Lipotecan acts synergistically in combination with ¹⁸⁸Re-liposome in hepatocellular carcinoma xenograft mouse model

Objectives The aim of this study was to investigate the therapeutic efficacy of the combination of Lipotecan and ¹⁸⁸Re-liposome in Huh-7 xenograft tumor model.
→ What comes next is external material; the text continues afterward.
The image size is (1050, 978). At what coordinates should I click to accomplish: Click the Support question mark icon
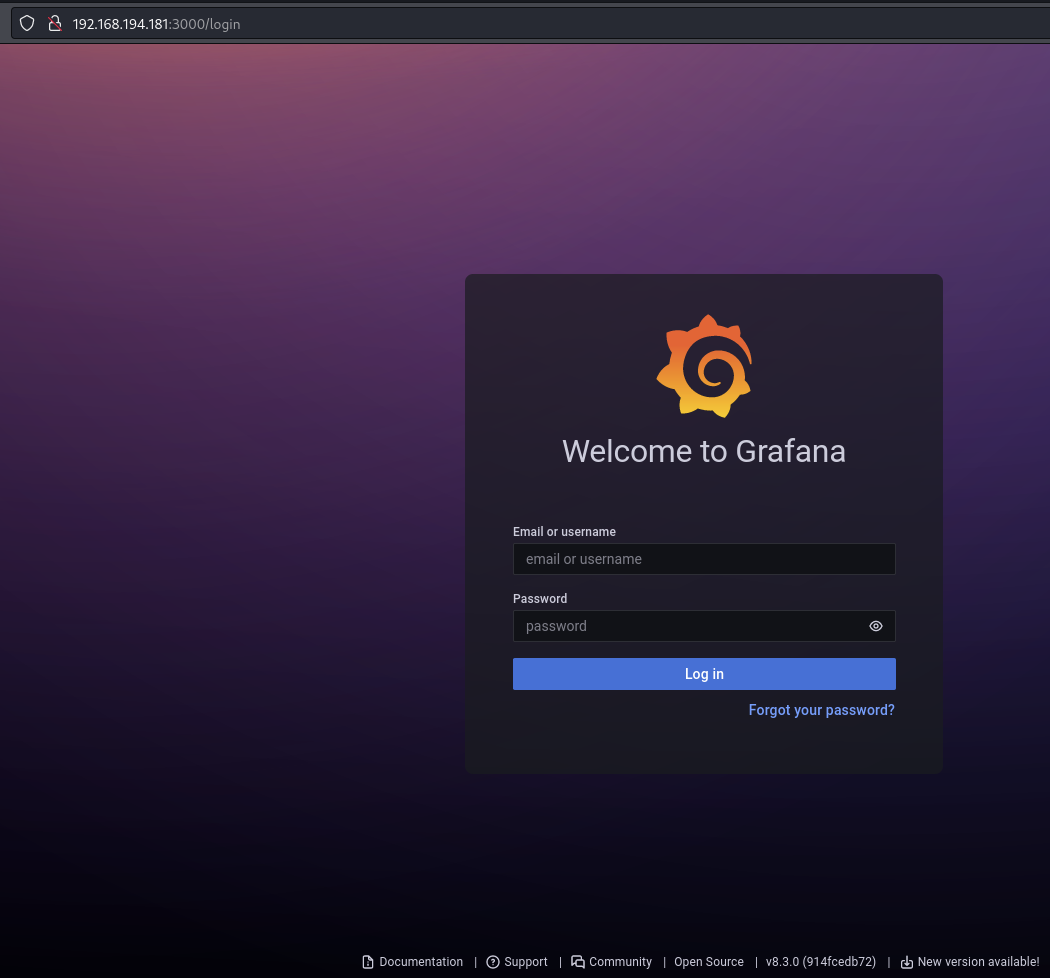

Methods The Huh-7 subcutaneous transplantation tumor animal model was established to evaluate the antitumor activity of ¹⁸⁸Re-liposome combined with Lipotecan treatment compared with monotherapy. First, we investigated the maximum tolerated dose (MTD) of ¹⁸⁸Re-liposome or Lipotecan. Mice were administered via intravenous injection with ¹⁸⁸Re-liposome (8.65 MBq, 2/5 MTD), Lipotecan (24 mg/kg, 1/5 MTD or 48 mg/kg, 2/5 MTD) and normal saline as blank control. To evaluate the targeting and localization of ¹⁸⁸Re-liposome, micro-autoradiography, nanoSPECT/CT imaging and biodistribution were performed in Huh-7 tumor-bearing mice. Tumor growth and body weight were measured to evaluate the antitumor effect.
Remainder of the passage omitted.